## Input data:
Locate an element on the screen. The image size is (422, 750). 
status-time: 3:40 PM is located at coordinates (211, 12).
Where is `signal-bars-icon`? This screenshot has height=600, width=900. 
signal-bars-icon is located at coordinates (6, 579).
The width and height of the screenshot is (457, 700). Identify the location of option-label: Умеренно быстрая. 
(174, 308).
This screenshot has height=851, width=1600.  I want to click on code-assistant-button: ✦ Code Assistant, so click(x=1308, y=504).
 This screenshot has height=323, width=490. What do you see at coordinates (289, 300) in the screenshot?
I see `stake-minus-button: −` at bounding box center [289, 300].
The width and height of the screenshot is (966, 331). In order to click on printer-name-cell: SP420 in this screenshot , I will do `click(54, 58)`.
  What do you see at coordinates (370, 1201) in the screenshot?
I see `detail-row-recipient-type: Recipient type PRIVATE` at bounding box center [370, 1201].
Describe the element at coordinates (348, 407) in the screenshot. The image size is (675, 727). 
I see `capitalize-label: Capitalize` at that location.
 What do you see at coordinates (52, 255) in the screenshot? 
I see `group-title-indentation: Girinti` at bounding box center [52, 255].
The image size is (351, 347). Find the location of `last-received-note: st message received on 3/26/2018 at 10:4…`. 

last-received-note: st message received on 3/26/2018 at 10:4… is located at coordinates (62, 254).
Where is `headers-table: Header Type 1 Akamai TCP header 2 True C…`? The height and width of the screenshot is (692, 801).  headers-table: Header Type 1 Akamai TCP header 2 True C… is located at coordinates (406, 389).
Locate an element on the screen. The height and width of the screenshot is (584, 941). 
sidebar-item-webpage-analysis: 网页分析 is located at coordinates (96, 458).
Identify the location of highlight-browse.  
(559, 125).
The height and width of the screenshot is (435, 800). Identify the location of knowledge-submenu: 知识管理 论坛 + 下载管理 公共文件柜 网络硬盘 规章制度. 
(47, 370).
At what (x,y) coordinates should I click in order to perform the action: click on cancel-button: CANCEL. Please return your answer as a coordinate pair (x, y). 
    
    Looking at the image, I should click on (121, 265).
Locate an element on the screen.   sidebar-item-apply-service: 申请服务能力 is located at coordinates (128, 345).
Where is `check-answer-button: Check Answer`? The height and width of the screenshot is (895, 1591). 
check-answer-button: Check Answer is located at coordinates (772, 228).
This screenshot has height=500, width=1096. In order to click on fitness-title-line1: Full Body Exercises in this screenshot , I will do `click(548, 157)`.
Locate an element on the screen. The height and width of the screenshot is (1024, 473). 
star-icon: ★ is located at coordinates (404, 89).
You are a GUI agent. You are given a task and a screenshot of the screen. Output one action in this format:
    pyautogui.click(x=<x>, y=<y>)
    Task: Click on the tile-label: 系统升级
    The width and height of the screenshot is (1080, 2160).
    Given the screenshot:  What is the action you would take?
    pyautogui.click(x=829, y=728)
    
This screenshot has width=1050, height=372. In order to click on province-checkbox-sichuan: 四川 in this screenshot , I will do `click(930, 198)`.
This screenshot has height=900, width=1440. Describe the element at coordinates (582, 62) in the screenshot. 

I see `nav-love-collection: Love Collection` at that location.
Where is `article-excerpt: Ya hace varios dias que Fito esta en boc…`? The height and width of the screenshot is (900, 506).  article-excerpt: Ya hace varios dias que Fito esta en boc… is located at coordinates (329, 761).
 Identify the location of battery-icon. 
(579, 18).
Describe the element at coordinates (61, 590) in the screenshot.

## What to produce:
Please reproduce only the part that opens with the line containing "The width and height of the screenshot is (457, 700)." and closes with the line containing "(174, 308).", both lines included, keeping the requests unchanged and shifting every coordinate in the answers up by 137.

## Solved problem:
The width and height of the screenshot is (457, 700). Identify the location of option-label: Умеренно быстрая. 
(311, 445).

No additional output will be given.